The example of Conners, who was two shots back through three rounds at the Corales Puntacana Resort & Club Championship two weeks later, only to close with a 76 to finish T13, may speak to the Canadians’ real problem at the RBC Canadian Open: They want it too much.
Weir, who had delivered for Canada with his historic Masters victory in 2003, admitted the moment got to him when trying to win at home in ’04. He found the water on the third playoff hole. “I feel for Mike,” Singh said. “He wanted to win this tournament really badly.”
“I wasn’t able to gather my emotions like I normally do,” Weir said.
Who is this year’s great Canadian hope? It could be Hadwin, who in eight starts at the RBC Canadian Open has two top-10 finishes, a T7 in ’15 and a T4 in ’11. He was T35 at The Open Championship, and contended at the CareerBuilder Challenge (3rd) and Genesis Open (T6).
Conners will play for the sixth week in a row at Glen Abbey.
“I like to play,” he said. “I’ve kind of learned over the past couple of years to manage my energy and rest a bit. It’s weird to think the season’s going to be over.”
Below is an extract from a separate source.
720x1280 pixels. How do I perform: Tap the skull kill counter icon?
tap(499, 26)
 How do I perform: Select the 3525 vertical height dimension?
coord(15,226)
He says he hasn’t gotten much out of his game lately, but isn’t far off from the player who contended at the Valspar. He likes Glen Abbey, and his friends, family and his fiancé, Malory, will come from his hometown of Listowel to support him on the Jack Nicklaus design.
“I have a good feeling around the golf course and feel like my game has gotten a lot better,” said Conners, who played collegiately for Kent State. “I’m hitting the ball great and hitting some good putts, just haven’t gotten them to fall. I’ve maximized my score.”
I’ve maximized my score. For Canadians at the RBC Canadian Open, it’s a familiar refrain.